INFORMATION SHOWN:

'''

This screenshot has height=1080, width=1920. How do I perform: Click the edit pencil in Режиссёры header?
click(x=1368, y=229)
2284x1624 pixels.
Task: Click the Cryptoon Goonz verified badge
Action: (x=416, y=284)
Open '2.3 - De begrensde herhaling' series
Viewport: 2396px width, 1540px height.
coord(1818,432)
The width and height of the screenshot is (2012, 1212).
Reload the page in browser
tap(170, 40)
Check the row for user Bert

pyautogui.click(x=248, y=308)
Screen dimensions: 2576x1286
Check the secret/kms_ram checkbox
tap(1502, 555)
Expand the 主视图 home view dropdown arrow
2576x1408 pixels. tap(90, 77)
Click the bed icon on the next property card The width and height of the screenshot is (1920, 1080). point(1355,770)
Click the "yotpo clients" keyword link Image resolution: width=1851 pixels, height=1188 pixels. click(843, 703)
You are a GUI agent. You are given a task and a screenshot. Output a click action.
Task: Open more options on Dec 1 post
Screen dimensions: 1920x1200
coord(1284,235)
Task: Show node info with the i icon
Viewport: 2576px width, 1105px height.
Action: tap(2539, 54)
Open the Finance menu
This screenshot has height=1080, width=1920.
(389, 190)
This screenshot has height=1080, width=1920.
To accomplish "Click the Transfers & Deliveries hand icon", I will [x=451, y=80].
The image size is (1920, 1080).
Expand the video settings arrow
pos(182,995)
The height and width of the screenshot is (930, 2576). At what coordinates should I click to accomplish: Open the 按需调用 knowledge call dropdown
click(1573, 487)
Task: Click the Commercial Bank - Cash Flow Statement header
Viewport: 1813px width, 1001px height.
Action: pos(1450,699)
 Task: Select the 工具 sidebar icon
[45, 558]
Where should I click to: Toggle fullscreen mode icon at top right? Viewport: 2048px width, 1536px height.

'''

EXERCISE:
All records above must be returned exactly as they appear.

ANSWER BELOW:
This screenshot has height=1080, width=1920. How do I perform: Click the edit pencil in Режиссёры header?
click(x=1368, y=229)
2284x1624 pixels.
Task: Click the Cryptoon Goonz verified badge
Action: (x=416, y=284)
Open '2.3 - De begrensde herhaling' series
Viewport: 2396px width, 1540px height.
coord(1818,432)
The width and height of the screenshot is (2012, 1212).
Reload the page in browser
tap(170, 40)
Check the row for user Bert

pyautogui.click(x=248, y=308)
Screen dimensions: 2576x1286
Check the secret/kms_ram checkbox
tap(1502, 555)
Expand the 主视图 home view dropdown arrow
2576x1408 pixels. tap(90, 77)
Click the bed icon on the next property card The width and height of the screenshot is (1920, 1080). point(1355,770)
Click the "yotpo clients" keyword link Image resolution: width=1851 pixels, height=1188 pixels. click(843, 703)
You are a GUI agent. You are given a task and a screenshot. Output a click action.
Task: Open more options on Dec 1 post
Screen dimensions: 1920x1200
coord(1284,235)
Task: Show node info with the i icon
Viewport: 2576px width, 1105px height.
Action: tap(2539, 54)
Open the Finance menu
This screenshot has height=1080, width=1920.
(389, 190)
This screenshot has height=1080, width=1920.
To accomplish "Click the Transfers & Deliveries hand icon", I will [x=451, y=80].
The image size is (1920, 1080).
Expand the video settings arrow
pos(182,995)
The height and width of the screenshot is (930, 2576). At what coordinates should I click to accomplish: Open the 按需调用 knowledge call dropdown
click(1573, 487)
Task: Click the Commercial Bank - Cash Flow Statement header
Viewport: 1813px width, 1001px height.
Action: pos(1450,699)
 Task: Select the 工具 sidebar icon
[45, 558]
Where should I click to: Toggle fullscreen mode icon at top right? Viewport: 2048px width, 1536px height.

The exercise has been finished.